**WHAT TO DO**
Copy, without a single change, each line from the one that holds "Open calendar icon for 样品接收时间 end date" to the bottom of the entries below, and drop any pictures.

▼

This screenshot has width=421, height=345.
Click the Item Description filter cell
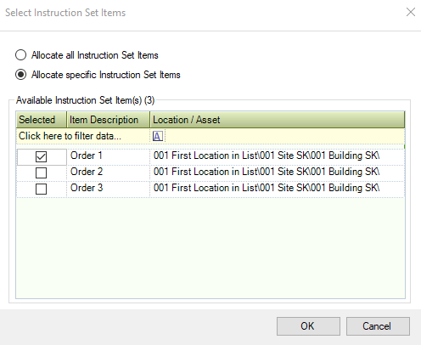point(108,136)
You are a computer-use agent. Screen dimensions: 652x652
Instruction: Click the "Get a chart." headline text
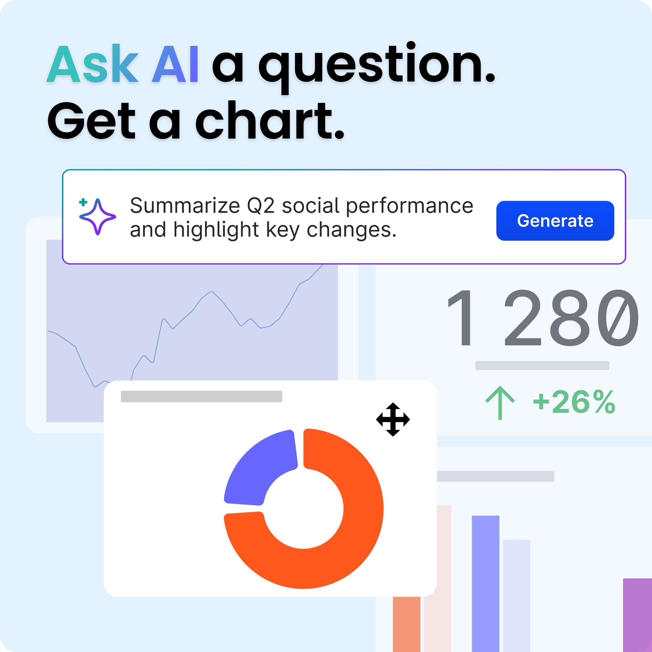point(196,121)
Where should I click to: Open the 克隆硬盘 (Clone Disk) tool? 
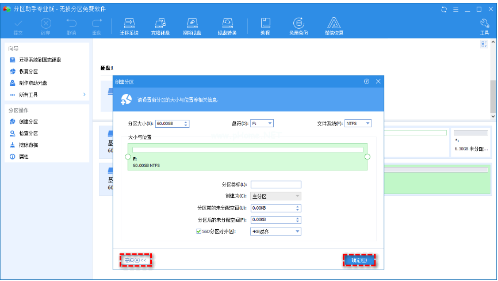161,25
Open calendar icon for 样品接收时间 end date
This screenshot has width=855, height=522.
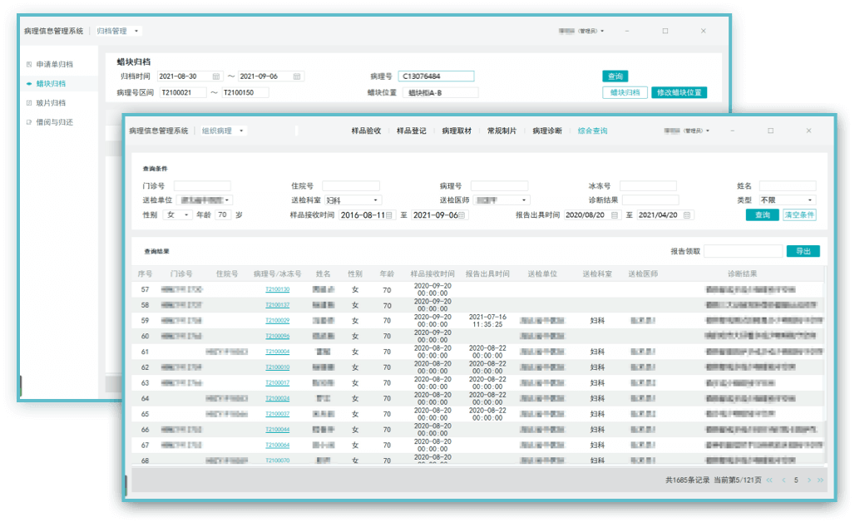[x=462, y=215]
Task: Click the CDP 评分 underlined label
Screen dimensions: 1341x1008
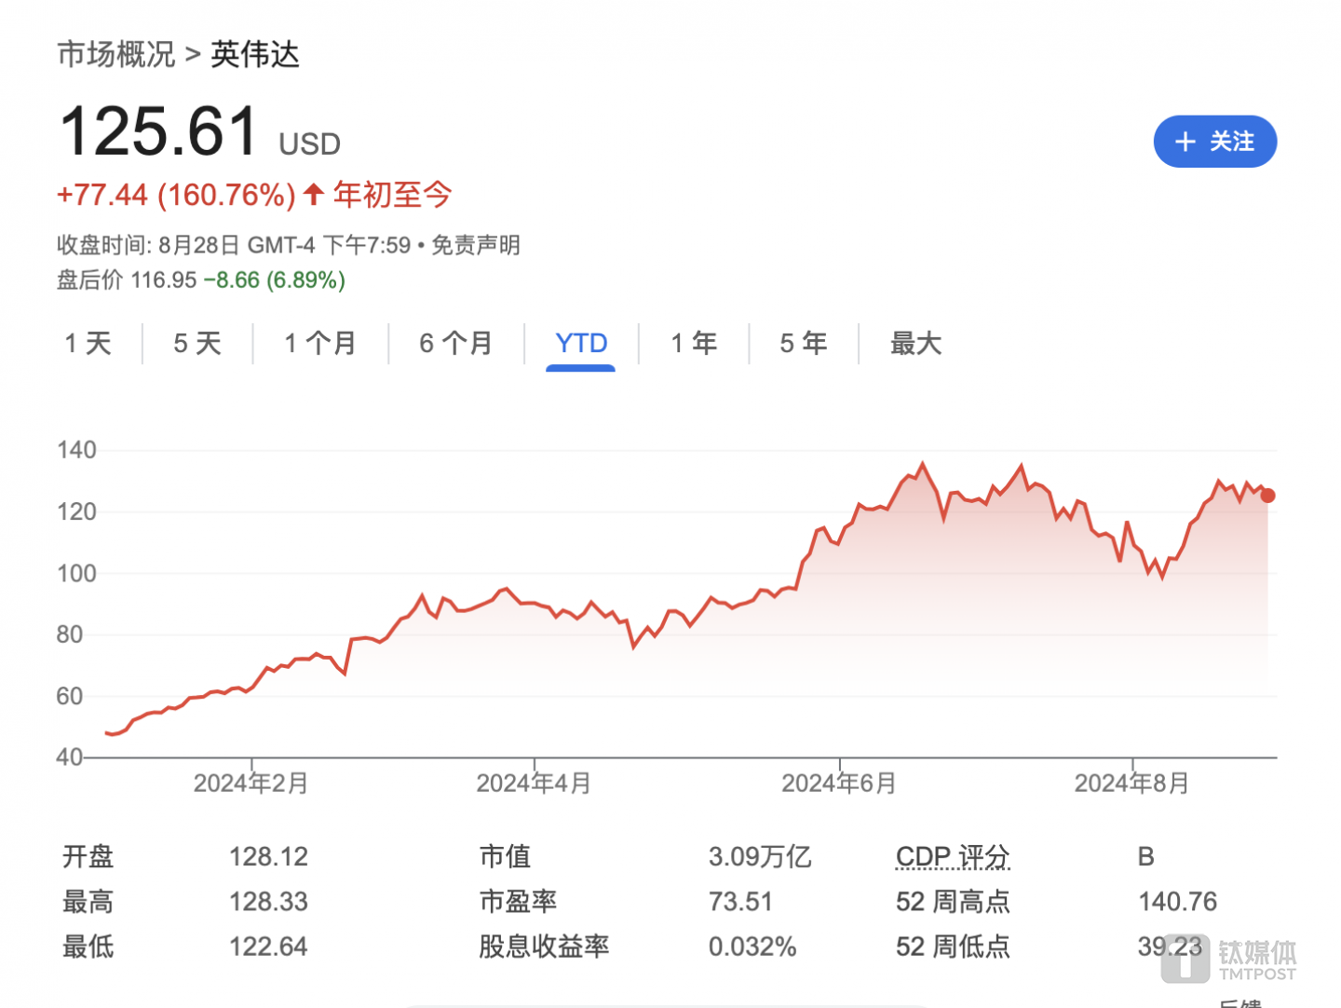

▲

**TASK OUTPUT**
Open calendar icon for 样品接收时间 end date
This screenshot has width=855, height=522.
[x=462, y=215]
Task: Click the CDP 评分 underlined label
Screen dimensions: 1341x1008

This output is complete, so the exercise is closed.